#### What is expected:
Pictures stay out of the copy. Retype exactly the lines below from the one with "The width and" through the one with "Open the 检索历史 search history".

(Given data)

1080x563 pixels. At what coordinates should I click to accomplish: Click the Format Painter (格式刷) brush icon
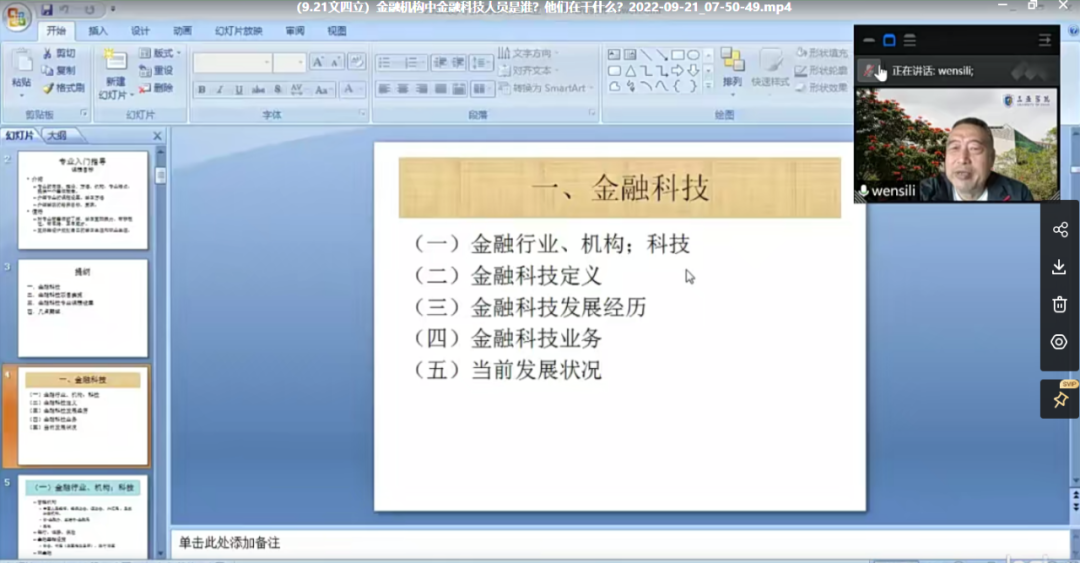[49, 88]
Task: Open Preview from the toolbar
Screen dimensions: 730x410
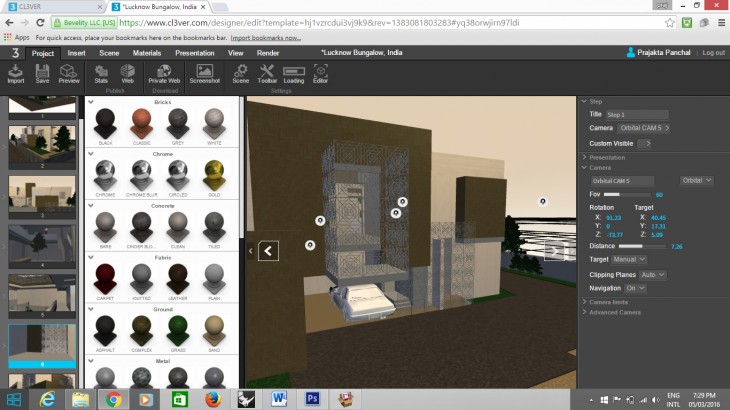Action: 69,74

(End Given data)
(Given data)

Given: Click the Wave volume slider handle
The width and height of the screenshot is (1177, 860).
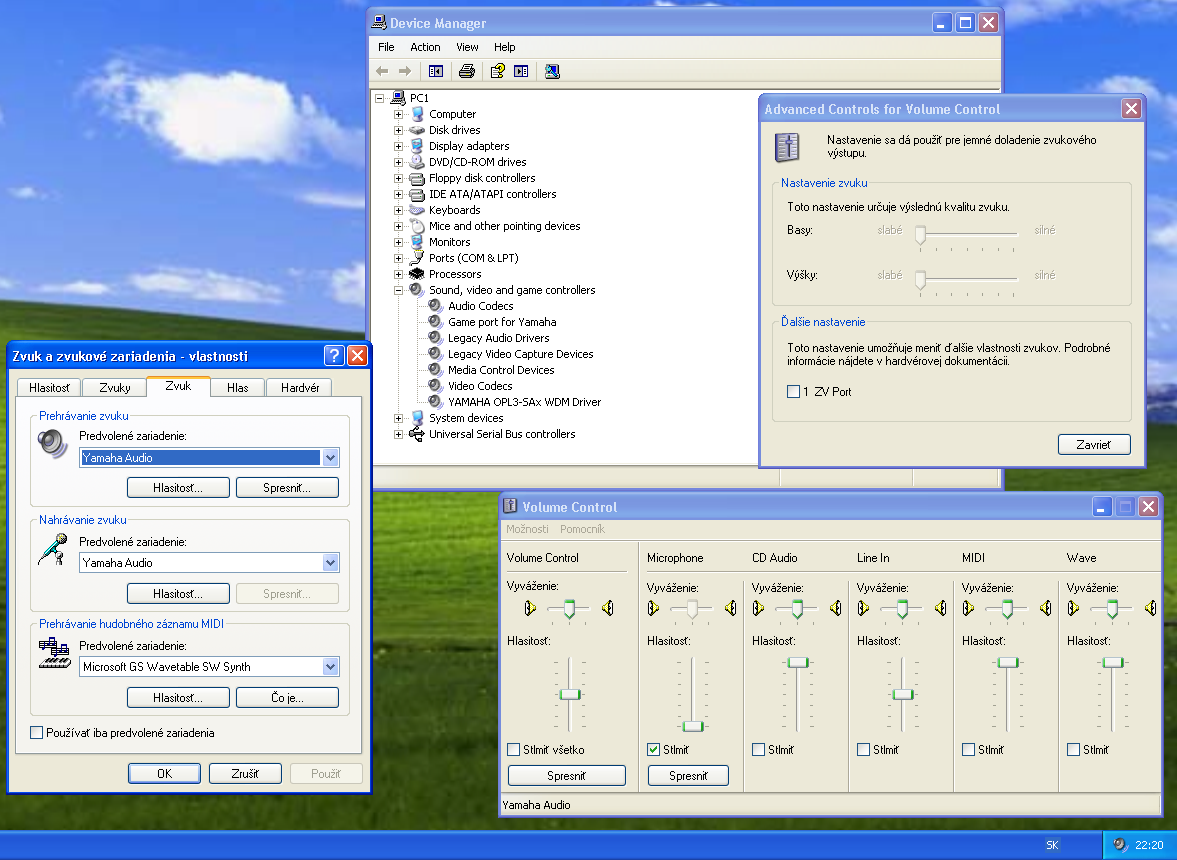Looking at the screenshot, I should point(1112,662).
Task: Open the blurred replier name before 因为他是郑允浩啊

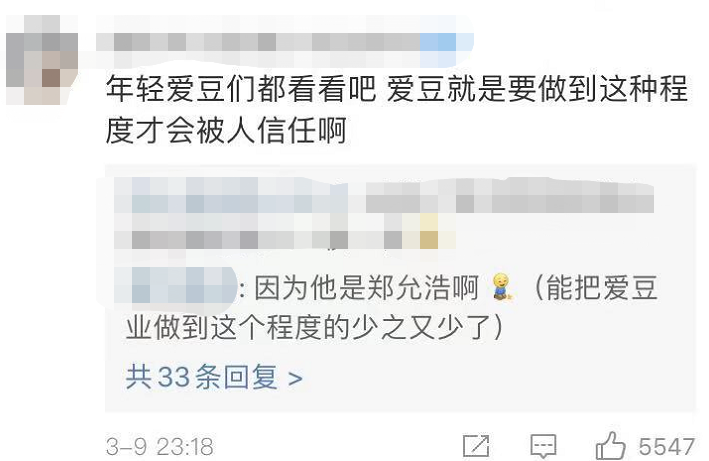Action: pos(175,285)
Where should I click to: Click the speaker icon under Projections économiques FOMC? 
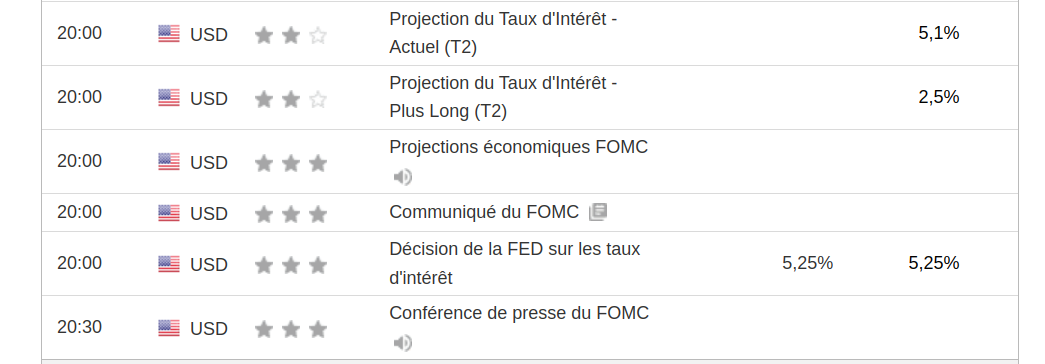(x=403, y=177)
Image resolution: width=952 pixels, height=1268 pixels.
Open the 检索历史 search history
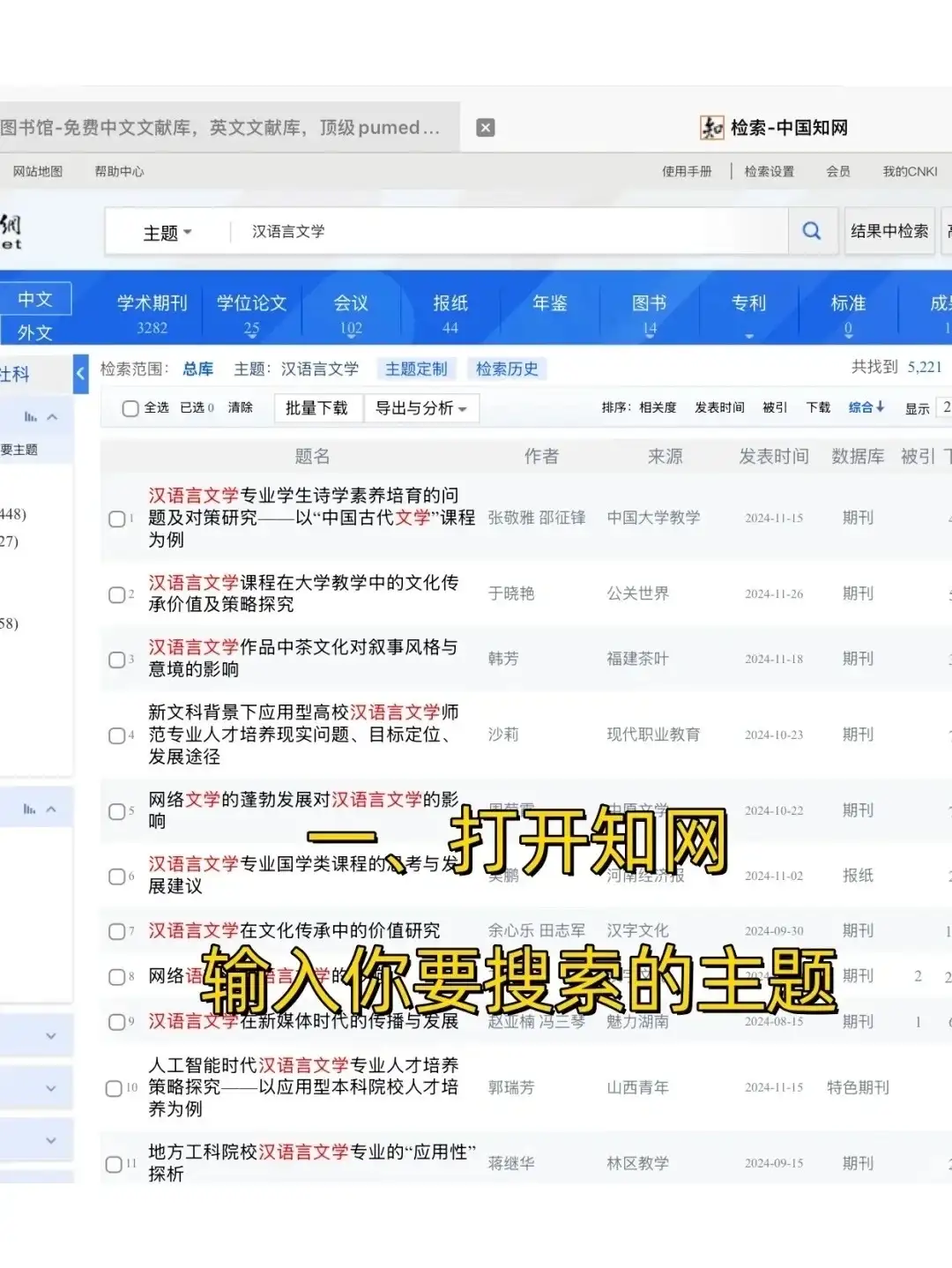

(End Given data)
(Given data)

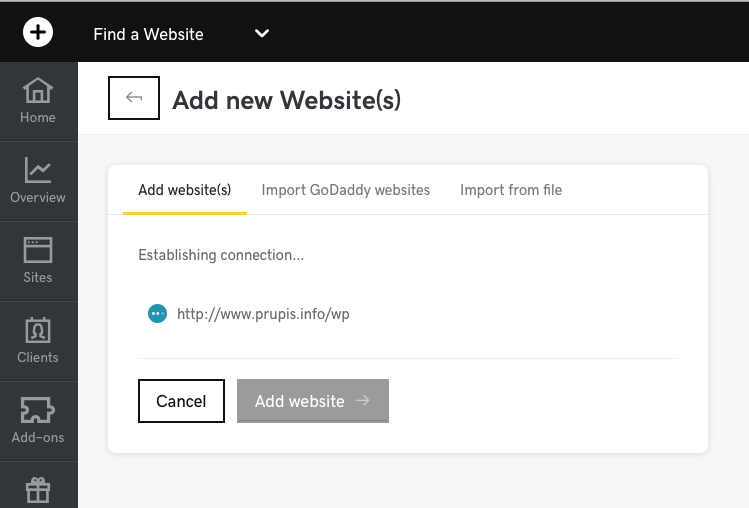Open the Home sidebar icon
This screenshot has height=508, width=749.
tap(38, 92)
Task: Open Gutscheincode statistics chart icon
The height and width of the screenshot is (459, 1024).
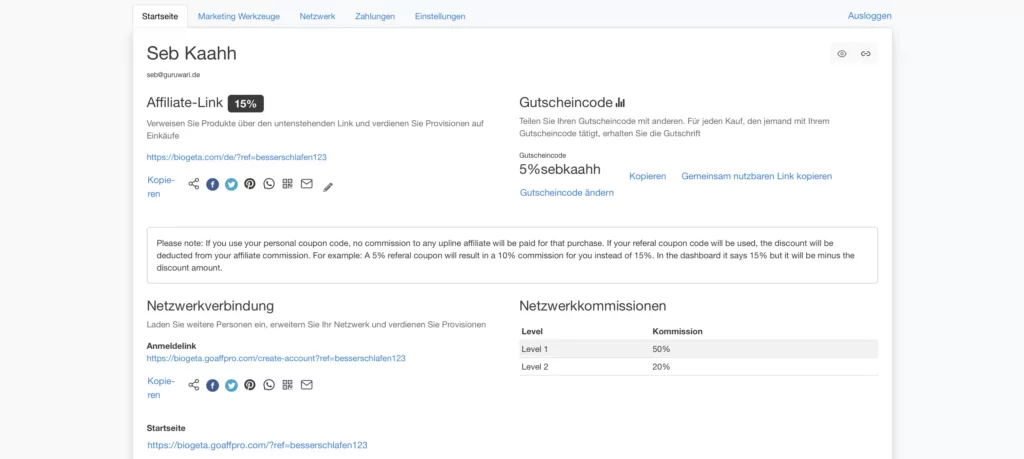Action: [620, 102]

(End Given data)

#### Result of the exercise:
The width and height of the screenshot is (1177, 860).
Looking at the screenshot, I should point(1112,662).
Task: Open the blurred replier name before 因为他是郑允浩啊

Action: pos(175,285)
Where should I click to: Click the speaker icon under Projections économiques FOMC? 
(x=403, y=177)
Image resolution: width=952 pixels, height=1268 pixels.
Open the 检索历史 search history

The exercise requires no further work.